• **What to do**: Copy out each of the items below word for word, leaving out any pictures.
====== Stored data
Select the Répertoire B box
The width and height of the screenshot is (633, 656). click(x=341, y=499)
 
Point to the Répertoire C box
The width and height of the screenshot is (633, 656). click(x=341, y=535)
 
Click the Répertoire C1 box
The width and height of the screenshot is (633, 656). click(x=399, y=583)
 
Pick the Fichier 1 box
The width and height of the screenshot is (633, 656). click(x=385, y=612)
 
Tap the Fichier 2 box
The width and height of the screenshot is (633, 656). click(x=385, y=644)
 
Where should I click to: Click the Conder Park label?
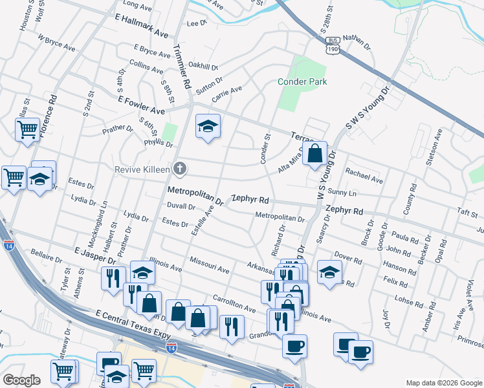tap(302, 81)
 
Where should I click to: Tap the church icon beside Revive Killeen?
tap(180, 169)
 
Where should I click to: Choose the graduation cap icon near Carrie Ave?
tap(208, 126)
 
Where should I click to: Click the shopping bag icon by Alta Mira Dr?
tap(314, 154)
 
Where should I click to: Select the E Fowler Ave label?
tap(141, 105)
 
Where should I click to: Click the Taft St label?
tap(466, 212)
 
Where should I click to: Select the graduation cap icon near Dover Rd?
tap(329, 272)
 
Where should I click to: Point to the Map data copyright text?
tap(443, 383)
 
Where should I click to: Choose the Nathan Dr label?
tap(358, 43)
============
• **Exercise output**:
Select the Répertoire B box
The width and height of the screenshot is (633, 656). click(x=341, y=499)
 
Point to the Répertoire C box
The width and height of the screenshot is (633, 656). click(x=341, y=535)
 
Click the Répertoire C1 box
The width and height of the screenshot is (633, 656). click(x=399, y=583)
 
Pick the Fichier 1 box
The width and height of the screenshot is (633, 656). click(x=385, y=612)
 
Tap the Fichier 2 box
The width and height of the screenshot is (633, 656). click(x=385, y=644)
 
Where should I click to: Click the Conder Park label?
tap(302, 81)
 
Where should I click to: Tap the church icon beside Revive Killeen?
tap(180, 169)
 
Where should I click to: Choose the graduation cap icon near Carrie Ave?
tap(208, 126)
 
Where should I click to: Click the shopping bag icon by Alta Mira Dr?
tap(314, 154)
 
Where should I click to: Select the E Fowler Ave label?
tap(141, 105)
 
Where should I click to: Click the Taft St label?
tap(466, 212)
 
Where should I click to: Select the graduation cap icon near Dover Rd?
tap(329, 272)
 
Where should I click to: Point to the Map data copyright text?
tap(443, 383)
 
Where should I click to: Choose the Nathan Dr label?
tap(358, 43)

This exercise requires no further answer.